What advantages do bricks-and-mortar stores have over


On November 3, 2015, after more than 20 years of selling books online, Amazon opened a bricks- and-mortar store in Seattle, Washington. Although located in an upscale outdoor mall not far from the University of Washington, this store has little to do with selling books and everything to do with data.

Amazon is betting that the data it generates from shopping patterns on its website will give it advantages in its retail location that other bookstores can't match. It will use data to pick titles that will most appeal to Seattle shoppers. The company will include books that get the highest ratings from their online customers, including little-known titles.

Jennifer Cast, vice president of Amazon Books, is careful to say the store won't be stocked solely on data. "It's data with heart," she said. "We're taking the data we have and we're creating physical places with it." Some of that data includes reviews from the millions of Amazon customers who have left appraisals of books on the website.

Dustin Kurtz, of the New Republic, reported that the store is physically odd. More like a Waldenbooks than a Barnes & Noble. "If Amazon is making a brand statement with its store design, it's a very modest one." The store seems to be an extension of the Website. According to Kurtz, Amazon's store is more of a disruption than an innovation. "Nothing in the store is an original idea to Amazon."

Every book will face out, rather than be stacked with only the spines showing. (Perhaps to mimic the way books are presented on Amazon's site.) This leaves far less space for books. Below each book on the shelf is a shelf tag that includes a capsule review from the website, a star rating, and a barcode. There are no prices listed. To get the price you scan the barcode with your smartphone and the Amazon app. This brings up the product page for the item you're looking at, with full reviews, specs, and pricing. Pretty slick!

Now that you're signed into the app with your account, Amazon is immediately able to associate its online customer records with you, the customer browsing the shelves in its physical location. It knows your preferences, your buying history, and your status as an Amazon customer (Prime and/or credit card member). Armed with that data it can feed you additional information or provide incentives like coupons or other discounts --whatever it needs to do to close the sale as you are holding an item in your hand that you are considering buying.

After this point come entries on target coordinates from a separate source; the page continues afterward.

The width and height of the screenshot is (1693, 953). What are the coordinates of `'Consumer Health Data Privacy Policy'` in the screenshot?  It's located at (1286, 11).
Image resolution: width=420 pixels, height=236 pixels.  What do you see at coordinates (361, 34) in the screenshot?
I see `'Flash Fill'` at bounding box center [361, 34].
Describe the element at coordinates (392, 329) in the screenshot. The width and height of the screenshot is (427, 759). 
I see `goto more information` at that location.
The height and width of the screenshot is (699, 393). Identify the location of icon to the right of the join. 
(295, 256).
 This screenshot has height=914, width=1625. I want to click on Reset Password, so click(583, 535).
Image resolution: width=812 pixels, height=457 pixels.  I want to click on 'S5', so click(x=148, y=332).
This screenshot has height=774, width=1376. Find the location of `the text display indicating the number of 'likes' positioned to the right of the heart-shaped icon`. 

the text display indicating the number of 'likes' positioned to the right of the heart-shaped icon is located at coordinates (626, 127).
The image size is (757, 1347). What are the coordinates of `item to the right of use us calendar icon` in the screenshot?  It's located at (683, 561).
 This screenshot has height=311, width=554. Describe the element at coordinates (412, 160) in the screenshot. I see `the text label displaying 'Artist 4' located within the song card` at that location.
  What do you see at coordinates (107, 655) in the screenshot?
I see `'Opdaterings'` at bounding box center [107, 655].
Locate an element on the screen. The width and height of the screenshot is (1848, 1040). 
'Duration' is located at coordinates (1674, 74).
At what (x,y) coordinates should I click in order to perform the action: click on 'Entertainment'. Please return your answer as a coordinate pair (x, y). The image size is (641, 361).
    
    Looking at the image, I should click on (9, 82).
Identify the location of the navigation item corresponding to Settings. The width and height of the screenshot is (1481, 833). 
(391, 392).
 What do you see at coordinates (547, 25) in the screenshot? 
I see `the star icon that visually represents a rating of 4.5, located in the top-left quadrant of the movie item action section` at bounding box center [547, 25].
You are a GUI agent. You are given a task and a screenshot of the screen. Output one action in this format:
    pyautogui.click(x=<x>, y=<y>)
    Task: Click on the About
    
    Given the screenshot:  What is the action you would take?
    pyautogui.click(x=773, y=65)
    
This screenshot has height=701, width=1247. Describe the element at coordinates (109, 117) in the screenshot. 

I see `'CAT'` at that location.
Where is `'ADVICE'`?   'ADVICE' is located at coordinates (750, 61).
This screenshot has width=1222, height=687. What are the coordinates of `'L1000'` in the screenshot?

The shelf-pricing model in the Amazon store isn't a feature - it's a product. By pushing pricing to the app, Amazon enables every offer, every recommendation, and potentially every price to be personalized to each customer and timed to optimize every transaction.

Considering Amazon's reputation as the "everything store", the selection is sure to disappoint. One associate explained that the inventory was "highly curated" consisting mainly of titles that earned 4 or more stars from the website's rating and review system. What happened to Amazon's guiding principle:that books are all made equal and people can choose what they want with little oversight or guidance?

Today, according to their 2015 financials, Amazon's profits are in their cloud services, the massive data centers that run infrastructure for businesses and provide the processing power to connect mobile apps with back-end customer data.

And this means? Amazon's secret to success in the world of bookstores is to have such power and buy in such quantity that they can dictate their own discounts to publishers.

Questions:

Based on the power Amazon has in the books category, what type of channel position do they represent?

What advantages do bricks-and-mortar stores have over online stores? Can Amazon replicate these advantages? Why or why not?

If Amazon's profits are driven by their cloud services, what benefit can you see from the operation of a bricks-and-mortar store as described?

Walmart is a direct competitor to Amazon's "everything store." Do you think the opening of this store in Seattle will have any impact on that competition?

How does this store support Amazon's ideal market size of ONE?